Our Mission: To improve health and wellbeing, Allies provides integrated medical care, supportive human services, and community-based education for individuals living with, or at risk of HIV, viral hepatitis, and sexually transmitted infections.
Allies envisions a healthier community whereby all individuals access integrated medical care and supportive human services in a respectful setting, free of stigma and discrimination.
We create a culture of quality by adapting our operations to meet changing conditions in health and human services; supporting staff training and development; and actively monitoring and evaluating consumer health outcomes and experiences with our services to improve service delivery.
We elevate the voices of the community by meeting people where they are; trusting people are experts of their own experience; and listening to staff and consumers to understand and remove barriers to care and reduce health disparities.
We demonstrate accountability by being fiscally responsible with all resources with which we are entrusted; measuring social impact and actively addressing opportunities to support staff and the community; and utilizing structured processes to comply with public health recommendations and ethical codes of conduct to protect consumer safety and confidentiality.
We practice respect by prioritizing diversity, equity, and inclusion in agency activities; listening to and incorporating both staff and consumer feedback to impact processes, procedures, and products; and working collaboratively across disciplines to execute our mission.
We foster engagement by recognizing the vulnerability that we are being entrusted with; celebrating personal and organizational milestones; owning our mistakes; encouraging staff autonomy in their roles; and sharing decision-making with consumers to manage their care, build self-efficacy, and maintain their health + wellbeing.
A small group of volunteers led by Kerry Stoner founded the Pittsburgh AIDS Task Force in 1985 to address a lack of support services for people living with AIDS and to provide better information about the disease. A combination of misinformation and an absent coordinated national response made services especially stigmatized and difficult to access. In its infancy, PATF provided support to people dying from AIDS-related illnesses by coordinating a peer-to-peer support program called the Buddy Program. PATF also focused legal advocacy to combat discrimination and to work with clients to draw up their wills. PATF incorporated as a 501(c)(3) nonprofit and hired Kerry Stoner as its first Executive Director and employee in 1986.

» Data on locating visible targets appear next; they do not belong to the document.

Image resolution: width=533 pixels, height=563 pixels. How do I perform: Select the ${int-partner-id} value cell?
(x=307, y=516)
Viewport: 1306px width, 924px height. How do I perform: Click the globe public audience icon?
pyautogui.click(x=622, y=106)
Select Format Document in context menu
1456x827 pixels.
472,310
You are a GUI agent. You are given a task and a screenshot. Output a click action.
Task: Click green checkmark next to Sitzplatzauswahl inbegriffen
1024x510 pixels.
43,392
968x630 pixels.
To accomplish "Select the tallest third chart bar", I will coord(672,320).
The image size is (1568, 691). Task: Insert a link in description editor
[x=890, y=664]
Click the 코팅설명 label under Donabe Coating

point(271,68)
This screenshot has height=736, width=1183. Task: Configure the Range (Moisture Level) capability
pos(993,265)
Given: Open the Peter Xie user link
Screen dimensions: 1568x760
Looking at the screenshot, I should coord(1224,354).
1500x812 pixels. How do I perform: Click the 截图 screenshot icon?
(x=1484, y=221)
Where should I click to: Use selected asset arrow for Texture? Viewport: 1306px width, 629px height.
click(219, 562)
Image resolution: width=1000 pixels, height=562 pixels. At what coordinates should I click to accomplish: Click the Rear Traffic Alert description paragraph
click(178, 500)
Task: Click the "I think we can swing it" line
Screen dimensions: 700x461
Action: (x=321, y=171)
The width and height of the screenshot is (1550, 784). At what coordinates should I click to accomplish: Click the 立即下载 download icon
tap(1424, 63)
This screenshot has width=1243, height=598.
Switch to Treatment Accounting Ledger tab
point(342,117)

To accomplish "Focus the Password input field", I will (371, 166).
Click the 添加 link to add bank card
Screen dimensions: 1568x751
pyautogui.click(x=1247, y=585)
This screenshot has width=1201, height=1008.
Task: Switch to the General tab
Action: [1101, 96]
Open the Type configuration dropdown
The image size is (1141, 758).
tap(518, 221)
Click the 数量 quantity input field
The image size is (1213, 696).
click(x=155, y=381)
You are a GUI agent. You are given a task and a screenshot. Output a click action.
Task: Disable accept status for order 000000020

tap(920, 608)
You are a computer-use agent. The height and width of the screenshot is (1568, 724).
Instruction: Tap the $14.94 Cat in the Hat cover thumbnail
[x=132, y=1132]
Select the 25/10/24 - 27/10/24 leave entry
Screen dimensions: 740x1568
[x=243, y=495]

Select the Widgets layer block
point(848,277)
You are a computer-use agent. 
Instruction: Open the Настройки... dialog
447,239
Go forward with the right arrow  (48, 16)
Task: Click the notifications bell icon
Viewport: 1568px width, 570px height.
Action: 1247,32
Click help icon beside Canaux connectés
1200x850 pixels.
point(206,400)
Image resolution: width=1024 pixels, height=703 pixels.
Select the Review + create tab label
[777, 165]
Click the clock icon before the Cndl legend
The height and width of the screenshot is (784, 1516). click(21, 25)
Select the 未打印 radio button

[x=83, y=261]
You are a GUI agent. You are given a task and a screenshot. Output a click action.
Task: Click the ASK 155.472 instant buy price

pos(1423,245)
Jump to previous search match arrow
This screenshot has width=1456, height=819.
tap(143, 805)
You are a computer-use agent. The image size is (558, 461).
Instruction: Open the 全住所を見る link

Led by Stoner, PATF began to provide counseling to clients and free and anonymous HIV-testing to the community. When the Ryan White Act passed in 1990, perceptions about HIV began to shift, the disease became better understood, and more funding became available. PATF expanded its counseling services, legal advocacy, and mentoring programs into rural areas and in 1992 opened its food pantry. In 2017, we opened our medical clinic and rebranded the organization as Allies for Health + Wellbeing to reflect the organization’s expanded mission of serving all those in need of care, not just those living with HIV.
Now in our third decade of service, Allies for Health + Wellbeing has progressed from an agency that helped people with AIDS to die with dignity into an agency that helps people living with or at risk of HIV/AIDS as well as viral hepatitis and STIs live healthier, more fulfilling lives.
Today, our services include:
We continue to be the oldest and largest AIDS service organization in Southwestern Pennsylvania, and now we offer the most comprehensive, integrated medical care at one location, available to all of our clients that we serve in Allegheny, Armstrong, Beaver, Butler, Cambria, Fayette, Greene, Indiana, Somerset, Washington, and Westmoreland counties.